Primeiro-ministro mostrou-se disponível para acolher propostas de outras forças, e desvalorizou as palavras de Marcelo Rebelo de Sousa sobre a aplicação do PRR

À porta do Palácio de São Bento, na sua primeira declaração após a noite eleitoral de 30 de janeiro, o primeiro-ministro António Costa afirmou que "ainda não pensou" na composição do novo Governo, nem convidou ninguém para integrar o futuro executivo.

"Estive esta semana retirado com covid. Mesmo não tendo sido grave, não deixou de afetar, não era bom momento para pensar nessas coisas. Só perto da altura da tomada de posse farei os convites. Já me fui divertindo com algumas sugestões que por aí apareceram", atirou, salientando que não vale a pena fazer notícias a partir de outras fontes que não ele próprio ou o seu gabinete.

António Costa assegurou também que está disposto a acolher propostas de outras forças mas que, no geral, o programa do Governo será o programa eleitoral do Partido Socialista, "como é natural e aconteceu nas últimas duas legislaturas". 

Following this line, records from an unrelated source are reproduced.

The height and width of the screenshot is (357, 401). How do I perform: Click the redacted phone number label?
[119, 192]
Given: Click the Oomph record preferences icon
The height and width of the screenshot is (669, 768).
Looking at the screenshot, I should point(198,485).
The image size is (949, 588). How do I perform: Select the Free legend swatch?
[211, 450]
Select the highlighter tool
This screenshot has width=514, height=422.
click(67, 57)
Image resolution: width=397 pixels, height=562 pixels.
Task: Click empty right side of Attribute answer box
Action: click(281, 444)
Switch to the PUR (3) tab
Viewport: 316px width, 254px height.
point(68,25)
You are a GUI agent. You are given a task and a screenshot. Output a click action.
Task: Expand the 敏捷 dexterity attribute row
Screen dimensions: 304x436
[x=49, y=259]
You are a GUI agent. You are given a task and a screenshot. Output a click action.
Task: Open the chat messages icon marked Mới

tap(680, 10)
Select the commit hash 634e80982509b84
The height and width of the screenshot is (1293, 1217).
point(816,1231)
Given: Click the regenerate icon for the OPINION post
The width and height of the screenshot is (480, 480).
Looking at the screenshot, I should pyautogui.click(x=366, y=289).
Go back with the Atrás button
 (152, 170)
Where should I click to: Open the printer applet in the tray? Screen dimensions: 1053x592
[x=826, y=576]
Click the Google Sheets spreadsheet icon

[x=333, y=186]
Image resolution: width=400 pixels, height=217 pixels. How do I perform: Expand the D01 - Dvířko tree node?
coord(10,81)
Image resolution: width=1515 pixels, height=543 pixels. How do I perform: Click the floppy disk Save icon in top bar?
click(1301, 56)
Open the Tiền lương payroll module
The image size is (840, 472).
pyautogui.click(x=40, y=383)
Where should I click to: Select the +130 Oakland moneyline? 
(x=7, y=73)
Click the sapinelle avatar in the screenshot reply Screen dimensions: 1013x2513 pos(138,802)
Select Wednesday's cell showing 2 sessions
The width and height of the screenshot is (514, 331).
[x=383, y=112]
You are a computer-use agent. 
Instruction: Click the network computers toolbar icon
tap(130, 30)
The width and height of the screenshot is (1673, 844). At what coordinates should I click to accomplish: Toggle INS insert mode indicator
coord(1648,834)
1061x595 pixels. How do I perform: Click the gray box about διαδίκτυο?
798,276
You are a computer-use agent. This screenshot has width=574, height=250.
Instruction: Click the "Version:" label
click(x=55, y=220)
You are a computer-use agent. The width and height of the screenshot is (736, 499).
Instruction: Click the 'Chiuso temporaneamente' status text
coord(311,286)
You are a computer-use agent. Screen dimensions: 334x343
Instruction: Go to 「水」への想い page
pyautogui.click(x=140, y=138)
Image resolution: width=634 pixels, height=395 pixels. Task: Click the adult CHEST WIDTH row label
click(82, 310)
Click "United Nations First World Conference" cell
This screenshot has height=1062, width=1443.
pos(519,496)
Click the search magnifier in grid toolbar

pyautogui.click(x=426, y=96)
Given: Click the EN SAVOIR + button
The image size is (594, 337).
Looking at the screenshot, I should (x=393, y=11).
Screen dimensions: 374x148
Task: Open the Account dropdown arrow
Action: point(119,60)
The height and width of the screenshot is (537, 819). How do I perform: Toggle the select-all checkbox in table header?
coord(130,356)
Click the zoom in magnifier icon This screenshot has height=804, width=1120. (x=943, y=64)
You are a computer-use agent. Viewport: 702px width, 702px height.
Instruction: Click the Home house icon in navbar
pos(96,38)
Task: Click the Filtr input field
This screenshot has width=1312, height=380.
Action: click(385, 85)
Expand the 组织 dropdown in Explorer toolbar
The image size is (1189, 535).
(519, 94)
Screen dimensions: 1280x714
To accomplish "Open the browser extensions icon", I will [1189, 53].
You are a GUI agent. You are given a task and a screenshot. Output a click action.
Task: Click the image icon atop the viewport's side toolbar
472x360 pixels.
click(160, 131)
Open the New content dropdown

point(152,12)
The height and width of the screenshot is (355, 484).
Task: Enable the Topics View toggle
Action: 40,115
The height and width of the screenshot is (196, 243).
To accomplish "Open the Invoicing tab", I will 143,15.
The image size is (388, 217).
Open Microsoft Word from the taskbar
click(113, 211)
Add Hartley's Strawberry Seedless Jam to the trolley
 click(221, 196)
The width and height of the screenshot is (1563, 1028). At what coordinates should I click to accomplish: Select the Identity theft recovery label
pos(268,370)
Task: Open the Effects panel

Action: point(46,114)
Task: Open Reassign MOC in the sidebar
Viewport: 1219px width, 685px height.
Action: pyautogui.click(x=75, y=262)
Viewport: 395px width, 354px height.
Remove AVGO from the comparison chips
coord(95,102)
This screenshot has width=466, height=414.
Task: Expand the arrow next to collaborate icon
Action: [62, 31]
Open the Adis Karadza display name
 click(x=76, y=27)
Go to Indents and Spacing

Questionado sobre as declarações de Marcelo Rebelo de Sousa sobre a aplicação do PRR, que afirmou que o plano "não é o paraíso ao virar da esquina", o primeiro-ministro desvalorizou.

“Não vi nem como recado nem como aviso, vi como uma chamada de atenção ao país para a urgência de não se perder tempo na execução do PRR”, antes de reforçar que uma grande parte deste plano não é executado pela administração central.

Garantindo que a "arquitetura global do novo Governo" ainda não está concluída, Costa abordou também a possibilidade da concentração de vários ministérios no edifício da Caixa Geral de Depósitos.

"A matéria tem vindo a ser estudada, a concentração dos serviços permitiria muitas sinergias e poupar muitos recursos, mas não é uma hipótese que não tenha as suas dificuldades. Não estará disponível para a semana, seguramente".

Sobre os debates quinzenais, Costa mostrou disponibilidade para ir à Assembleia da República "quando a Assembleia quiser", e afirmou que o problema dos debates quinzenais não é a periodicidade, mas sim o modelo que estava definido, que "está construído para ser um duelo, que degrada as relações pessoas e políticas, e que servia mais para a televisão do que para a fiscalização".

Acerca do facto de não receber o Chega para uma audição antes do início da legislatura, Costa foi perentório. "Estas audições são de preparação para a nova legislatura e aí não há convergência nenhuma com o Chega".

Sobre a covid-19, o primeiro-ministro deixou um apelo com base na "experiência própria". "Ninguém desvalorize a doença. Mesmo não tendo tido sintomas graves, o nível de cansaço que a doença deu foi extremamente elevado. Não me sinto recuperado para correr quilómetros. Quem não se vacinou deve mesmo vacinar-se”, alertou, anunciando que irá falar com o Presidente da República acerca de uma eventual nova reunião no Infarmed.

António Costa terminou a intervenção assegurando que está disponível para ouvir as propostas dos partidos em relação ao Orçamento do Estado para este ano, lembrando também que o debate em torno do documento "tem várias fases" e que as conversas com os partidos "não se esgotam na primeira ronda" audições.